Plans for a new generation of nuclear power stations have been given a mixed reaction in a region which saw one demolished last year.
The towers at Chapelcross were brought down last year
The landmark cooling towers at Chapelcross near Annan were brought down by controlled explosion in May.
UK Business Secretary John Sutton unveiled the proposal to build new plants on Thursday.
However, with none expected in Scotland the announcement has been dubbed "bitter-sweet" by some politicians.
The Dumfriesshire plant was part of the south west Scotland skyline from 1959 until 2007.
There has been a concerted local campaign to see a Chapelcross 2 built on the site.
However, the Scottish Government has said it is firmly opposed to any new plants north of the border.
Although the location of the new schemes has not been announced it is thought unlikely any will be in Scotland.
Dumfriesshire Tory MP David Mundell said that was bad news for the local economy.
"I am pleased the government has finally recognised that a mix of energy suppliers is required," he said.
The Dumfriesshire plant stood for almost 50 years
"Locally, the economy of Annandale has benefited greatly over the past 50 years thanks to the nuclear industry and I will give every support I can to campaign for a Chapelcross 2.
"The decision by the Westminster government means the principal block on that happening has been removed but disappointingly other barriers have been put in place."
Dumfries and Galloway Labour MP Russell Brown echoed that view.
"The UK Government is right to give the go-ahead to a new generation of nuclear power stations because it is the only sensible and realistic way to secure our energy supply and fight climate change," he said.
"But unfortunately this area, which through Chapelcross has played a vital role in nuclear power production in the last 50 years, will likely miss out on the economic boost new nuclear could bring."
He claimed high quality jobs and infrastructure improvements would be missed out on because of the Scottish National Party's "anti-nuclear dogma".
However, south of Scotland SNP MSP Mike Russell said that support for nuclear power was minimal.

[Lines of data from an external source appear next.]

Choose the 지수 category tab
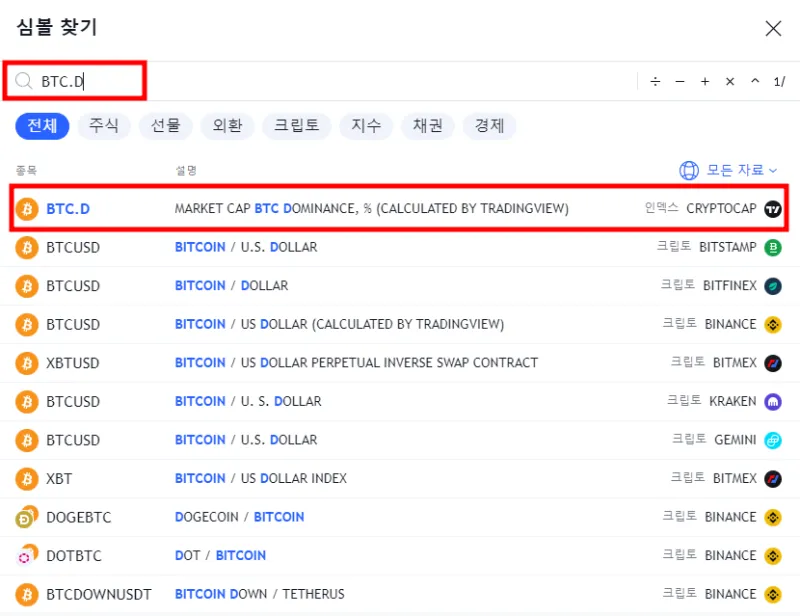The width and height of the screenshot is (800, 616). pyautogui.click(x=365, y=126)
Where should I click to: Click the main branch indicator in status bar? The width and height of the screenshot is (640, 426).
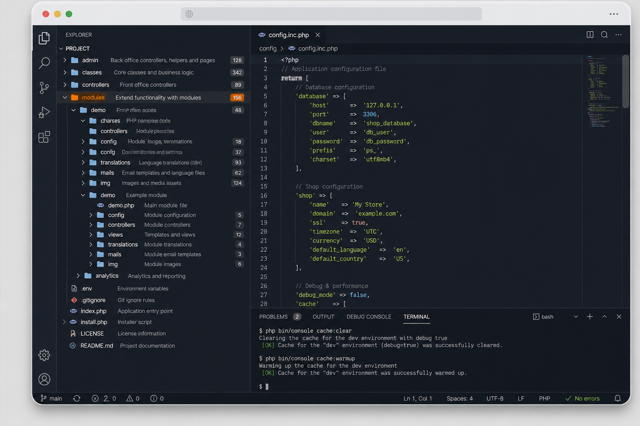(x=51, y=398)
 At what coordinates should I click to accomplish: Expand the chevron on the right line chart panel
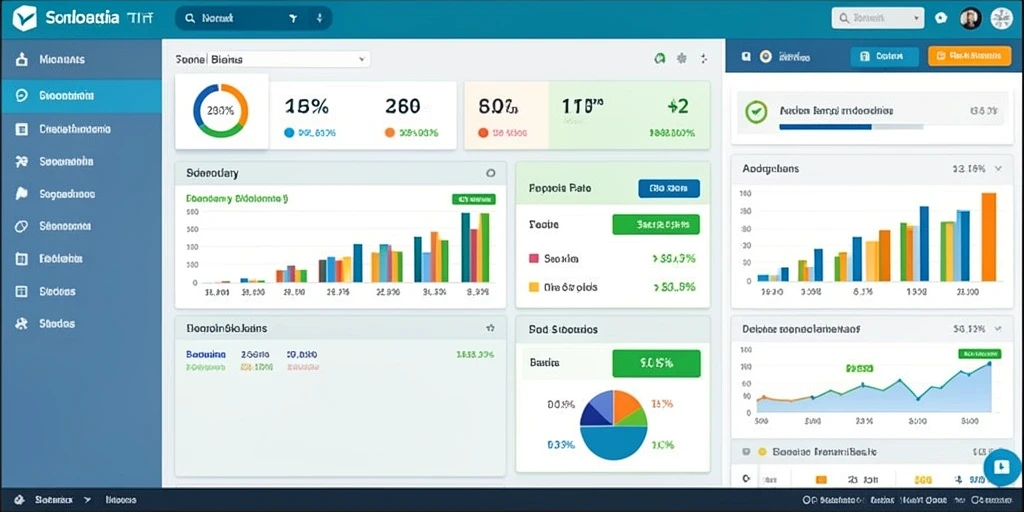998,329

"We are 100% clear that there is no need for nuclear power in Scotland and the vast majority of the public don't want nuclear power," he said.
"As far as the south of Scotland is concerned, going down the nuclear road was always a mistake.
"One of the strongest arguments against it is to look at Chapelcross - there are parts of that site on which nothing can be done for almost a century and a half."
He added that there would be significant investment in alternatives to nuclear power.